How to complete this task:
Go through the entries one line at a time, and gather every line that has the word "computer".

Records supplied:

+ + +

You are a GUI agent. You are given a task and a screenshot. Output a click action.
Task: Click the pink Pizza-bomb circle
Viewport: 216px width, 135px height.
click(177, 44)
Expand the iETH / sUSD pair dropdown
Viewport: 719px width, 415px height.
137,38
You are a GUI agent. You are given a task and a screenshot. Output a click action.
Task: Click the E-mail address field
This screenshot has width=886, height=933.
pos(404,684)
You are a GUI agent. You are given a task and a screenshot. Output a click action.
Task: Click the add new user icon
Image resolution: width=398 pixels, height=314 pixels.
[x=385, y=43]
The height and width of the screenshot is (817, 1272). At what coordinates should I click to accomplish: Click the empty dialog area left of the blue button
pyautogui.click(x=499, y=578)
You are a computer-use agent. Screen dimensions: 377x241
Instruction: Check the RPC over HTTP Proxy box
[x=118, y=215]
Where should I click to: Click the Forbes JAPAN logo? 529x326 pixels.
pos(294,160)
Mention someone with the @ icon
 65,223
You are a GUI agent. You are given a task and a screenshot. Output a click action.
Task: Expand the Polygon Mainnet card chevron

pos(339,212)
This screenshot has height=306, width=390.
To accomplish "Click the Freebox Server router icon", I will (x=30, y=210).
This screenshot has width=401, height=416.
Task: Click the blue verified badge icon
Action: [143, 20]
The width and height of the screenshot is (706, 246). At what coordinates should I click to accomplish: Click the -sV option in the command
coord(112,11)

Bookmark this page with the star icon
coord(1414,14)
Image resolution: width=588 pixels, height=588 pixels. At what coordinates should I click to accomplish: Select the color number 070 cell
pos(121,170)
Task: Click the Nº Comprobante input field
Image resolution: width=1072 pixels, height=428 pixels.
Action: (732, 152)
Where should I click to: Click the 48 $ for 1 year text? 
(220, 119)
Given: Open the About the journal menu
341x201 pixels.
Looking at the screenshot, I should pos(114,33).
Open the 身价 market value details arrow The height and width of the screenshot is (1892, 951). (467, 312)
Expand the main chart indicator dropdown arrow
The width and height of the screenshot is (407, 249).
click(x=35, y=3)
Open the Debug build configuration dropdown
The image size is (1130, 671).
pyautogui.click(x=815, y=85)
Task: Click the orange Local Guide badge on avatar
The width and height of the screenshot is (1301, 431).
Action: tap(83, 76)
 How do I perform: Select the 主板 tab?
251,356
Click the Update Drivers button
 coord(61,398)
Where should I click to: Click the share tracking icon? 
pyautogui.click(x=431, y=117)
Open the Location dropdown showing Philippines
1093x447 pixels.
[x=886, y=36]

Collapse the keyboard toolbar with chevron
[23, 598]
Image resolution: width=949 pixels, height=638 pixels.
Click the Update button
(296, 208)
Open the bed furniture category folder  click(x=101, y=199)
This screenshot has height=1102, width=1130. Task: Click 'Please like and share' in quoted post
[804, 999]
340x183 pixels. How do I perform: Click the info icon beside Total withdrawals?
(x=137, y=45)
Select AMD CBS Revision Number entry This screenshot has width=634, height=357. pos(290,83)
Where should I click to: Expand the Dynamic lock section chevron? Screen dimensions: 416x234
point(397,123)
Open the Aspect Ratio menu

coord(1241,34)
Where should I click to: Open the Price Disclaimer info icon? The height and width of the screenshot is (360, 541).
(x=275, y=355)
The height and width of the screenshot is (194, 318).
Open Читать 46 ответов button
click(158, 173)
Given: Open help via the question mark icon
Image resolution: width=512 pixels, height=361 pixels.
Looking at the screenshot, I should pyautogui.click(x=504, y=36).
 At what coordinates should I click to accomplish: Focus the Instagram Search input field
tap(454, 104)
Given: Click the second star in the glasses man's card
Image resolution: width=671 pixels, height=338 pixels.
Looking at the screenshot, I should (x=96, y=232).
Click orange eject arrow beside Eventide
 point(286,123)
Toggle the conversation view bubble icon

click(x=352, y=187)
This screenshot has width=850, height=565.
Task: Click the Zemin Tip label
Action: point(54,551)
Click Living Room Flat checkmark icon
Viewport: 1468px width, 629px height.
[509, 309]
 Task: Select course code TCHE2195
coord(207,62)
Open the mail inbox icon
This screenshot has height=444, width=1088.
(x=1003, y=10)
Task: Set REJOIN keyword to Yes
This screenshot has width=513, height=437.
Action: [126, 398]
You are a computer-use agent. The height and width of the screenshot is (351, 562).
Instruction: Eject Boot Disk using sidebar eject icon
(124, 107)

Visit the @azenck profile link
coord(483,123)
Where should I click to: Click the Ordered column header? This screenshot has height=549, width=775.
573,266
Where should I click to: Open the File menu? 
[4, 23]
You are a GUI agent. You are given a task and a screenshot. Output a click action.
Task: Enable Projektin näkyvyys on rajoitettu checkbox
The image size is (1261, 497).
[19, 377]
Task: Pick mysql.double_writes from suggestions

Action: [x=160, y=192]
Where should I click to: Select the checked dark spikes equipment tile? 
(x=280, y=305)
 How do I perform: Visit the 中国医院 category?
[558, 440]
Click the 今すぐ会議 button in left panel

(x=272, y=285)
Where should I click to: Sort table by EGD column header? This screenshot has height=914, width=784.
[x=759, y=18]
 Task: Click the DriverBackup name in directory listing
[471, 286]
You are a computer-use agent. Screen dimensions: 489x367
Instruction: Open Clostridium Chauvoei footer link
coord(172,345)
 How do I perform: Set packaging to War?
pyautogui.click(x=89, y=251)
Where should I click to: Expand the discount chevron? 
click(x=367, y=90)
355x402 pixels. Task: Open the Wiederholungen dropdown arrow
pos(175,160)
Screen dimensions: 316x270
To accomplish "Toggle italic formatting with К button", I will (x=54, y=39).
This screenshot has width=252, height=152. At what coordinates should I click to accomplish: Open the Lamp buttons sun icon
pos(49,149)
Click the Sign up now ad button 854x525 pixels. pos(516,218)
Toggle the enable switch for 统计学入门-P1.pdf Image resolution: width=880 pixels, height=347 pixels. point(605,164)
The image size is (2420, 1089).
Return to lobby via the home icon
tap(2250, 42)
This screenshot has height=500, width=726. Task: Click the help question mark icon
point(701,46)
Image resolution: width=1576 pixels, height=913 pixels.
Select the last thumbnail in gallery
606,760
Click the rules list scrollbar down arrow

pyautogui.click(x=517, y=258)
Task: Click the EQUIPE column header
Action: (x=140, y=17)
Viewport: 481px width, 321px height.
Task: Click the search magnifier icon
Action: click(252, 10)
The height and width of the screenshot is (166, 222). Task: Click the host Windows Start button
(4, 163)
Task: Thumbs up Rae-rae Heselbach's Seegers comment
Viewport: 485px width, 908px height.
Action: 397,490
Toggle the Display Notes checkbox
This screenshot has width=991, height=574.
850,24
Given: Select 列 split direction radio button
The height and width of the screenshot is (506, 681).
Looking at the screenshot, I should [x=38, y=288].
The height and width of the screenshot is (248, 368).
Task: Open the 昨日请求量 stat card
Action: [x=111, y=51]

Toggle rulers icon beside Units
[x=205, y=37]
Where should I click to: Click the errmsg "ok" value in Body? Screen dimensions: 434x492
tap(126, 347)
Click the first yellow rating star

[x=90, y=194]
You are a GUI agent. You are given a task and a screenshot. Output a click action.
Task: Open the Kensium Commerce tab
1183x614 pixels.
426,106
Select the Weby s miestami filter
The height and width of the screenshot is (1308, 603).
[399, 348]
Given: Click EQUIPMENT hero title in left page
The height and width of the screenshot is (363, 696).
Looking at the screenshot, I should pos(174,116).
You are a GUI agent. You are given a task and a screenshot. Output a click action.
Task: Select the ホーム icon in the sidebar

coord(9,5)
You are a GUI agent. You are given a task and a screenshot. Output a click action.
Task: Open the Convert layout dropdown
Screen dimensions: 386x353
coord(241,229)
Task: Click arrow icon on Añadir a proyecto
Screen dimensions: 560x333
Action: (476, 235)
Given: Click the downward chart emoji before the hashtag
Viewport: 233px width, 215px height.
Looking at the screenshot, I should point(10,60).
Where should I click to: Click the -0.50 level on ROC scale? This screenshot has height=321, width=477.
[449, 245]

+ + +

Task output:
You are a computer-use agent. Screen dimensions: 377x241
You are a computer-use agent. The height and width of the screenshot is (351, 562).
You are a computer-use agent. Screen dimensions: 489x367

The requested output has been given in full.